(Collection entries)
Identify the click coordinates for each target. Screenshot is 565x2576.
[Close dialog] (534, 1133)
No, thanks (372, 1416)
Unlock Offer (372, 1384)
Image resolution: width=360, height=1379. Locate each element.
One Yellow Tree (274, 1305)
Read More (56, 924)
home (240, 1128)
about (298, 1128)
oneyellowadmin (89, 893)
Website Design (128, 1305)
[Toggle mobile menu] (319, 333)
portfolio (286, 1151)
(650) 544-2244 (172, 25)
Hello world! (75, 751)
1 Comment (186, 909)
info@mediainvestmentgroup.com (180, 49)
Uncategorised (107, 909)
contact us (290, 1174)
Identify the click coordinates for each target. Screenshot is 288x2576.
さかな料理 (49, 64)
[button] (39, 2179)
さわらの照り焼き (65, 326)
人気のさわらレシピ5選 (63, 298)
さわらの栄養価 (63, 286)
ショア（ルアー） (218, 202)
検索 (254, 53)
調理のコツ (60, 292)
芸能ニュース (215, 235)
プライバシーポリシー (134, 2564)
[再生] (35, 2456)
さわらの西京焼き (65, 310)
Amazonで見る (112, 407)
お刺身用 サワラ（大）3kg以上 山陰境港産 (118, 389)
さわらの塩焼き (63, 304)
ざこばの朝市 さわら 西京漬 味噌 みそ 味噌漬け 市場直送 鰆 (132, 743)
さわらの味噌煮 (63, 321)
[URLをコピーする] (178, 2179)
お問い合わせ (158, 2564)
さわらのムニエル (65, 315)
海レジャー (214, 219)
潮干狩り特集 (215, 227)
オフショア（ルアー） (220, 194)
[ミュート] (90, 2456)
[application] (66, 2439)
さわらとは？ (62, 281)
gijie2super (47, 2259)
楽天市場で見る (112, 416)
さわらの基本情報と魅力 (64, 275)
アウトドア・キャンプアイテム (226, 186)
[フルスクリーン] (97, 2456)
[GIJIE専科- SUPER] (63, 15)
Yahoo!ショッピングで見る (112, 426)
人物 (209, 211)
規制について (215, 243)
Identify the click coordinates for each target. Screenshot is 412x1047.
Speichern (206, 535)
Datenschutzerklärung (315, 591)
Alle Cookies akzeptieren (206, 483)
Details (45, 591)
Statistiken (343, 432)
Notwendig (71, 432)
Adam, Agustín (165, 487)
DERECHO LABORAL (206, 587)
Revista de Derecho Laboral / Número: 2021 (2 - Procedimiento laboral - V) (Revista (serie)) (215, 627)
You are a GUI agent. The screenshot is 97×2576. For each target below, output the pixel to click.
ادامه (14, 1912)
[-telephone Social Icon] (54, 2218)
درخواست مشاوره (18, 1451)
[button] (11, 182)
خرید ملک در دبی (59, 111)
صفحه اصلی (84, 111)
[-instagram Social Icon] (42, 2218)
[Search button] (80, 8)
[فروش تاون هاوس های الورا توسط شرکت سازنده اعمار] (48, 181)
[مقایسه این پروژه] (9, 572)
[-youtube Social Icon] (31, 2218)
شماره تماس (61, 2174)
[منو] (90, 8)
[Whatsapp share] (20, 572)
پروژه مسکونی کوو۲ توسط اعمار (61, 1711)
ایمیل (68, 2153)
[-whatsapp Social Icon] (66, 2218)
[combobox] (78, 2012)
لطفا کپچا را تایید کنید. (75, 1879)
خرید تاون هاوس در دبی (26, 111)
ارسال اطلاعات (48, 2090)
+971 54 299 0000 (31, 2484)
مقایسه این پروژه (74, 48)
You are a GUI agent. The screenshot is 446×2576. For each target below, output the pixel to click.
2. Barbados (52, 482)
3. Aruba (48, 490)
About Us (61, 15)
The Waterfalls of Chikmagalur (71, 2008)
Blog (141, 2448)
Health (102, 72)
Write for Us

Exercise :: Taking the records from the top, repeat each line exactly until you have repeated the line that contains "Website Design (128, 1305)".

Solution ::
Identify the click coordinates for each target. Screenshot is 565x2576.
[Close dialog] (534, 1133)
No, thanks (372, 1416)
Unlock Offer (372, 1384)
Image resolution: width=360, height=1379. Locate each element.
One Yellow Tree (274, 1305)
Read More (56, 924)
home (240, 1128)
about (298, 1128)
oneyellowadmin (89, 893)
Website Design (128, 1305)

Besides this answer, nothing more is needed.